I first met him when I heard of his project to paraglide 10,000km across Canada, from Tofino, BC on the west coast all the way to St. John’s, Newfoundland on the east coast. He completed his mission in 2009 and released a documentary film called Above + Beyond. During his journey, he touched down at several schools and youth camps to deliver inspiring talks about flight, facing fear, and achieving dreams.
This is what I love about Ben. He uses his passion and talents to inspire others. His contributions are tangible. Most recently he spent time in Malawi, teaching kids about the joys of flying kites. There, he met a young man named Godfrey who expressed his dream of becoming an airplane pilot (even though he admits that at the 25-cents-per-hour wage he receives, it will take him 35 years to get his pilot’s license).
The two of them buy bikes and tour around the country, giving kite making workshops at schools, all the while training Godfrey to paraglide, to jump off Malawi’s highest peak with nothing but a kite attached to him, to place him into the history books as the first Malawian paraglider.
Along the way, Ben questions himself and his place among the Malawians, who only see him as “the crazy white man.” Godfrey also expresses grave doubts about what he is doing as he struggles with learning how to control the kite, while at home his uncle is ailing. But both Ben’s and Godfrey’s determination drives them to intense focus on the goal.
Below are some photos from their journey, courtesy of Ben Jordan. The Boy Who Flies is currently making the film festival rounds (including the Vancouver International Film Festival — where it won “Best Canadian Film” — and the Banff Mountain Film Festival) with a public release date of June 1.

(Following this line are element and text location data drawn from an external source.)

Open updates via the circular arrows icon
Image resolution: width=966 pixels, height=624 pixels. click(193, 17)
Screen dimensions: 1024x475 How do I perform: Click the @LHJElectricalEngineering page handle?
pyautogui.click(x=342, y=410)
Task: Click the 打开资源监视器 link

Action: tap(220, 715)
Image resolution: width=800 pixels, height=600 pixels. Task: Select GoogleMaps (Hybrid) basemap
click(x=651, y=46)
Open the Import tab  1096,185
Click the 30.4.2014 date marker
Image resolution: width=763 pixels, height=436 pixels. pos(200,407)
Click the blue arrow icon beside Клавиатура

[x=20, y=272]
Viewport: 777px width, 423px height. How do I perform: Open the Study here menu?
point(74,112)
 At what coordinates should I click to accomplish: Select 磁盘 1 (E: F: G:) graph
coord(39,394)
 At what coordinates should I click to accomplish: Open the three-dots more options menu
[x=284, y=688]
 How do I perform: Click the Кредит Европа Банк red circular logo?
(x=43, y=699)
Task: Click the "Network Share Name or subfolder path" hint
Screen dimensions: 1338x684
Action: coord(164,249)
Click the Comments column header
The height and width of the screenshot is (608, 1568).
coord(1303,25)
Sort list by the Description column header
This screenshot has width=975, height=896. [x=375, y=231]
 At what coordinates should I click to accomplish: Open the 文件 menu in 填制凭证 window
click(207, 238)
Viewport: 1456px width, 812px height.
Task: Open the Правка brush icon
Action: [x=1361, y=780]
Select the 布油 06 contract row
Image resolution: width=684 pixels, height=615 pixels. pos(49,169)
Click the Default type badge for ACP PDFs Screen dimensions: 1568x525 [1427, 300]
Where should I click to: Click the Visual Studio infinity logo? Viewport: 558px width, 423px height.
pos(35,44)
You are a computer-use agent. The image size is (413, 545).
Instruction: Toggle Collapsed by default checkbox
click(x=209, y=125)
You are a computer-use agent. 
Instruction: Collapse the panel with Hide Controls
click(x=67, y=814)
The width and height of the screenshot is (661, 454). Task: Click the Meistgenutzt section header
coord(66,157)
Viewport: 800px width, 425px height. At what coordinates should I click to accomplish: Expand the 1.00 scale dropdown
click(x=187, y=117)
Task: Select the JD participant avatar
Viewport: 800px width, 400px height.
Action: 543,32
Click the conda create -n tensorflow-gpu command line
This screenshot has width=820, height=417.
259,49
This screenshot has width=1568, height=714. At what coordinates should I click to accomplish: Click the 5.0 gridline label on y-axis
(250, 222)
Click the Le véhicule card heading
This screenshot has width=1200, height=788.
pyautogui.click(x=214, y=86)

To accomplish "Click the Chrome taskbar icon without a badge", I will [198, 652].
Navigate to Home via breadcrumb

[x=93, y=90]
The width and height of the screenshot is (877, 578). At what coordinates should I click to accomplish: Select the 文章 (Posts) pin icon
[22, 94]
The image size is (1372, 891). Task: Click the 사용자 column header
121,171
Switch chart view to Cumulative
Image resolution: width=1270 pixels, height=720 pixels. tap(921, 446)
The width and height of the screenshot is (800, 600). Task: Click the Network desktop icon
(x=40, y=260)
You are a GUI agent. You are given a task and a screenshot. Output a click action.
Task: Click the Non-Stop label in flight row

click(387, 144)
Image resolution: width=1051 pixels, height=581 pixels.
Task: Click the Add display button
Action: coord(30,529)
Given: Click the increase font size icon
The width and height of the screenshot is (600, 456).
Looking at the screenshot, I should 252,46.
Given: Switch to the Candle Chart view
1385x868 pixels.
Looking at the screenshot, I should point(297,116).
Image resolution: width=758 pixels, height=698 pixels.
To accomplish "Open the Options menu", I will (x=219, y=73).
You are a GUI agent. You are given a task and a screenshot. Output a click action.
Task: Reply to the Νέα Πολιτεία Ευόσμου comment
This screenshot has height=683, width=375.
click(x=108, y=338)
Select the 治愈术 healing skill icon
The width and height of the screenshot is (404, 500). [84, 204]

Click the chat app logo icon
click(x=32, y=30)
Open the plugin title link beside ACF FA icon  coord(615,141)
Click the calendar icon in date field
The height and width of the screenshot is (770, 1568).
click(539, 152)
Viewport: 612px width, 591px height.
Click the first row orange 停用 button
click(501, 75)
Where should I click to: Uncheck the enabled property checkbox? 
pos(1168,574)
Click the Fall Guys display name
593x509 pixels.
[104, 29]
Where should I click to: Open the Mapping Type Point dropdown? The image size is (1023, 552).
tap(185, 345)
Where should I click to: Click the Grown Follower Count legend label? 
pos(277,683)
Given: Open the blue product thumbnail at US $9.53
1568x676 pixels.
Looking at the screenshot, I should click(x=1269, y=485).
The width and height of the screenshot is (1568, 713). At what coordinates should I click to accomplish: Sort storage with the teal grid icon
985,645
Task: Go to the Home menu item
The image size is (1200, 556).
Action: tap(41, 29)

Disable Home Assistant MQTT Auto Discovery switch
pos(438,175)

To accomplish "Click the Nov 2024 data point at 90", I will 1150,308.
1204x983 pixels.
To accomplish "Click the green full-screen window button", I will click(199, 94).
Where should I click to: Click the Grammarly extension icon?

Ben, aka Mzungu (white man)
Godfrey: "People asked me many questions about Ben. What do you feed him...where does he sleep? Ben ate together with everyone and he lived a Malawian life."
The first Malawian paraglider pilot.
Ben's paragliding book
Used to document the lessons learned during the day.
On their travels, Ben and Godfrey stopped at schools and built kites with the kids.
Godfrey getting a little hang time.
Godfrey: "We stopped to take our first break and Ben brought out a tin of peanut butter. As a Malawian who grew up eating Nsima, this felt like mockery but to my surprise, though it was not as filling, it gave me enough energy to move on."
Godfrey's friend Edward
A close friend of Godfrey joined them in support. This was his first ever hiking experience. It took them the good part of the day to reach the top.
Local youths gather around Godfrey after his flight.